In worst case, if your data do not explain your target at all, these scores can become very strongly negative. Try
import numpy as np
rng = np.random.RandomState(42)
X = rng.randn(100, 80)
y = rng.randn(100) # y has nothing to do with X whatsoever
from sklearn.linear_model import LinearRegression
from sklearn.cross_validation import cross_val_score
scores = cross_val_score(LinearRegression(), X, y, cv=5, scoring='r2')
This should result in negative r^2 values.
In [23]: scores
Out[23]:
array([-240.17927358, -5.51819556, -14.06815196, -67.87003867,
-64.14367035])
The important question now is whether this is due to the fact that linear models just do not find anything in your data, or to something else that may be fixed in the preprocessing of your data. Have you tried scaling your columns to have mean 0 and variance 1? You can do this using sklearn.preprocessing.StandardScaler. As a matter of fact, you should create a new estimator by concatenating a StandardScaler and the LinearRegression into a pipeline using sklearn.pipeline.Pipeline.
Next you may want to try Ridge regression.
Just because R^2 can be negative does not mean it should be.
Possibility 1: a bug in your code.
A common bug that you should double check is that you are passing in parameters correctly:
r2_score(y_true, y_pred) # Correct!
r2_score(y_pred, y_true) # Incorrect!!!!
Possibility 2: small datasets
If you are getting a negative R^2, you could also check for over fitting. Keep in mind that cross_validation.cross_val_score() does not randomly shuffle your inputs, so if your sample are inadvertently sorted (by date for example) then you might build models on each fold that are not predictive for the other folds.

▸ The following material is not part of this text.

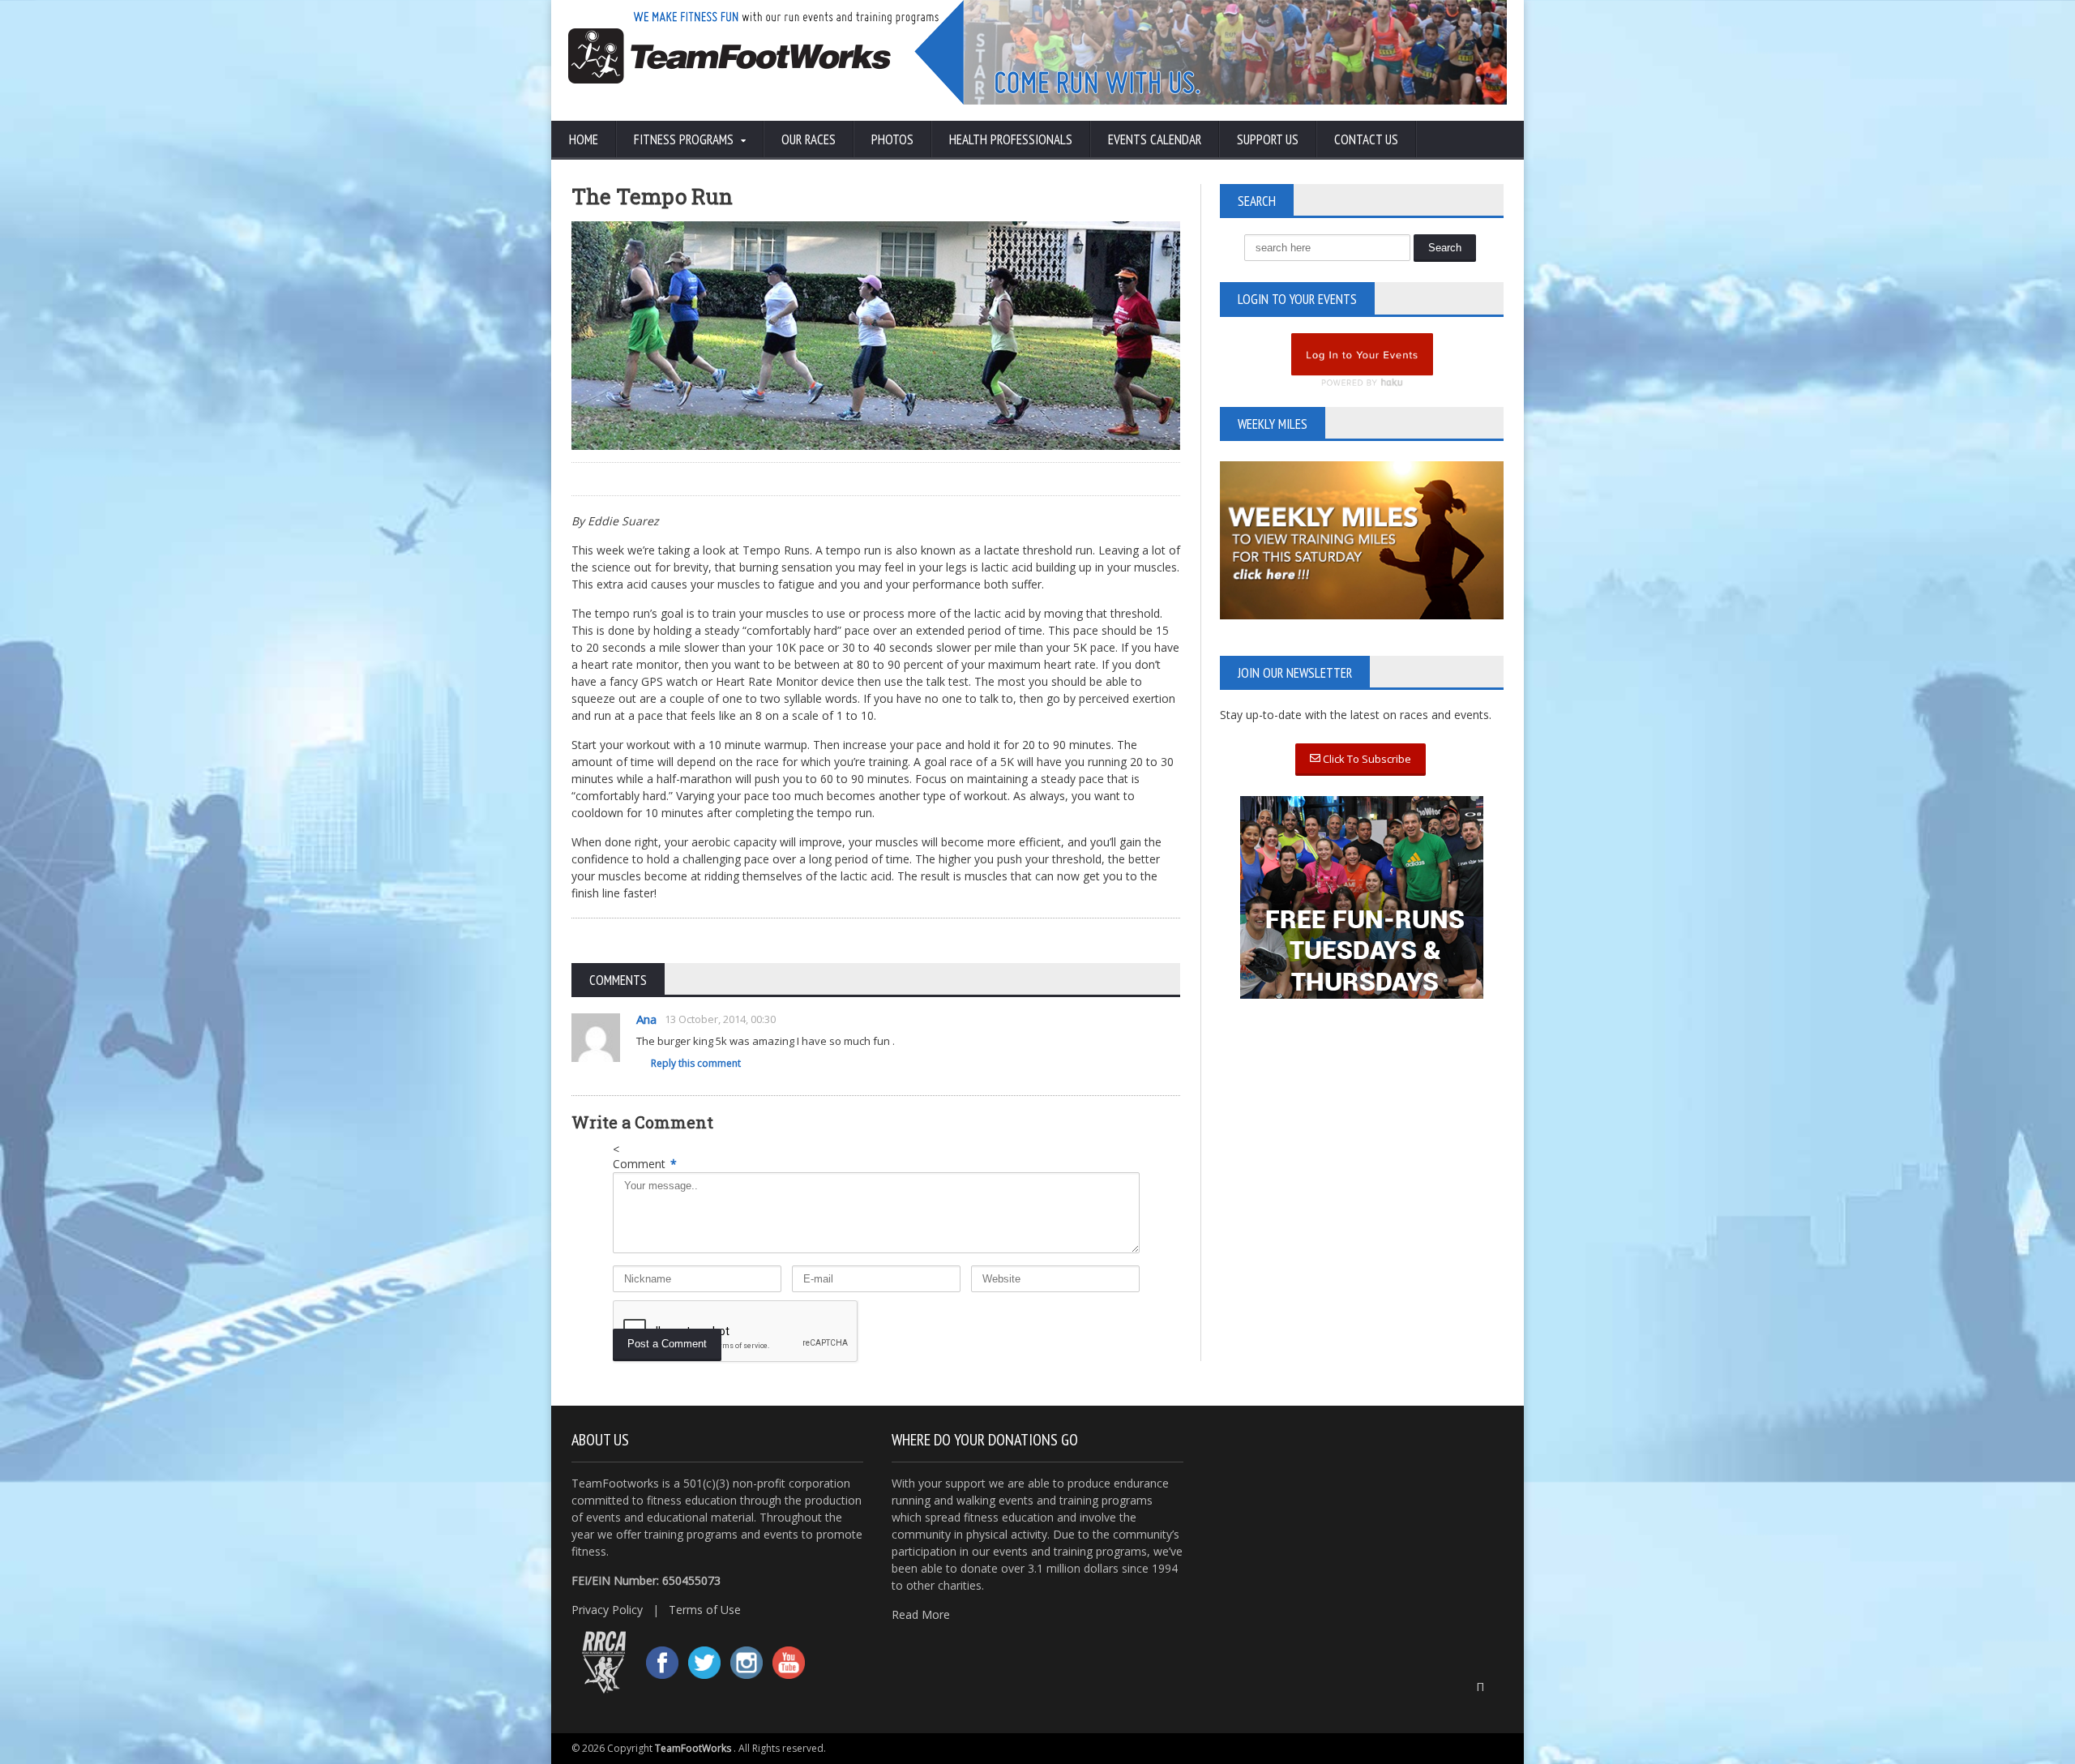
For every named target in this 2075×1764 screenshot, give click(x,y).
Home (583, 139)
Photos (892, 139)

Try reducing the number of features, increasing the number samples, and decreasing the number of folds (if you are using cross_validation). While there is no official rule here, your m x n dataset (where m is the number of samples and n is the number of features) should be of a shape where
m > n^2
and when you using cross validation with f as the number of folds, you should aim for
m/f > n^2
R² = 1 - RSS / TSS, where RSS is the residual sum of squares ∑(y - f(x))² and TSS is the total sum of squares ∑(y - mean(y))². Now for R² ≥ -1, it is required that RSS/TSS ≤ 2, but it's easy to construct a model and dataset for which this is not true:
>>> x = np.arange(50, dtype=float)
>>> y = x
>>> def f(x): return -100
...
>>> rss = np.sum((y - f(x)) ** 2)
>>> tss = np.sum((y - y.mean()) ** 2)
>>> 1 - rss / tss
-74.430972388955581
If you are getting negative regression r^2 scores, make sure to remove any unique identifier (e.g. "id" or "rownum") from your dataset before fitting/scoring the model. Simple check, but it'll save you some headache time.